YOUR INSTRUCTIONS
Look through the listing below and give the number of lines in which "agent" occurs, nothing more.
** GIVEN DATA follows **
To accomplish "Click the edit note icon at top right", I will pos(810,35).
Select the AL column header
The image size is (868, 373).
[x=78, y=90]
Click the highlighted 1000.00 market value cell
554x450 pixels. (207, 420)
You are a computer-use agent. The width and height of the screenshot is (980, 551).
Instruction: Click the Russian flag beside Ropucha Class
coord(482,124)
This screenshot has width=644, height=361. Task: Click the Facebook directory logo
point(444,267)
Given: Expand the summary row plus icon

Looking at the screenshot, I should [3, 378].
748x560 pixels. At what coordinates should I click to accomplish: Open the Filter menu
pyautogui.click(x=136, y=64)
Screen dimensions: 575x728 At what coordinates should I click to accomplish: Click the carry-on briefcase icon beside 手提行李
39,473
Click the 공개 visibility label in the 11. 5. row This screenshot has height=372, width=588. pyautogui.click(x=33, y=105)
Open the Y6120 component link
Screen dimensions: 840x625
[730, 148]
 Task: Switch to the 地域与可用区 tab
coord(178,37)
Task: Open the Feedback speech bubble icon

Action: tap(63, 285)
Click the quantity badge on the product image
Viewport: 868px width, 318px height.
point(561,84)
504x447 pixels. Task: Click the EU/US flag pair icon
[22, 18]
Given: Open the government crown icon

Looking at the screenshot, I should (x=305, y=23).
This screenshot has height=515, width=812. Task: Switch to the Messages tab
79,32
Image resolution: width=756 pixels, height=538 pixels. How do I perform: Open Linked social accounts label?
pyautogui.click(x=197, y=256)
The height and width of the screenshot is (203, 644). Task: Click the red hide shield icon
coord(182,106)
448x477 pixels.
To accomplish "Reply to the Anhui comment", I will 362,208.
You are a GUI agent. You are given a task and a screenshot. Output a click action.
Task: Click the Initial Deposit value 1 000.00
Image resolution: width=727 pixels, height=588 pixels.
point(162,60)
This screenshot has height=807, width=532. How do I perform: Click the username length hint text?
** End of GIVEN DATA **
RESULT OF THE TASK
2